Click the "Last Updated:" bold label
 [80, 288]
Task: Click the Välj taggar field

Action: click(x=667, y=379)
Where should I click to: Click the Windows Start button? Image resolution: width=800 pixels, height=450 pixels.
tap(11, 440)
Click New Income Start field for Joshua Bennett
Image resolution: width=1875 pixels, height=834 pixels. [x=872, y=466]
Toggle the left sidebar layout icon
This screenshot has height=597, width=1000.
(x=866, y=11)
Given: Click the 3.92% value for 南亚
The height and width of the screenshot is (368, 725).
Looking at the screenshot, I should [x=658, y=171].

**WHAT IS NEEDED:** Output exactly the leading lines of the data, up to and including the line marked by "Given: Click the 3.92% value for 南亚".

**TASK RESPONSE:**
Click the "Last Updated:" bold label
 [80, 288]
Task: Click the Välj taggar field

Action: click(x=667, y=379)
Where should I click to: Click the Windows Start button? Image resolution: width=800 pixels, height=450 pixels.
tap(11, 440)
Click New Income Start field for Joshua Bennett
Image resolution: width=1875 pixels, height=834 pixels. [x=872, y=466]
Toggle the left sidebar layout icon
This screenshot has height=597, width=1000.
(x=866, y=11)
Given: Click the 3.92% value for 南亚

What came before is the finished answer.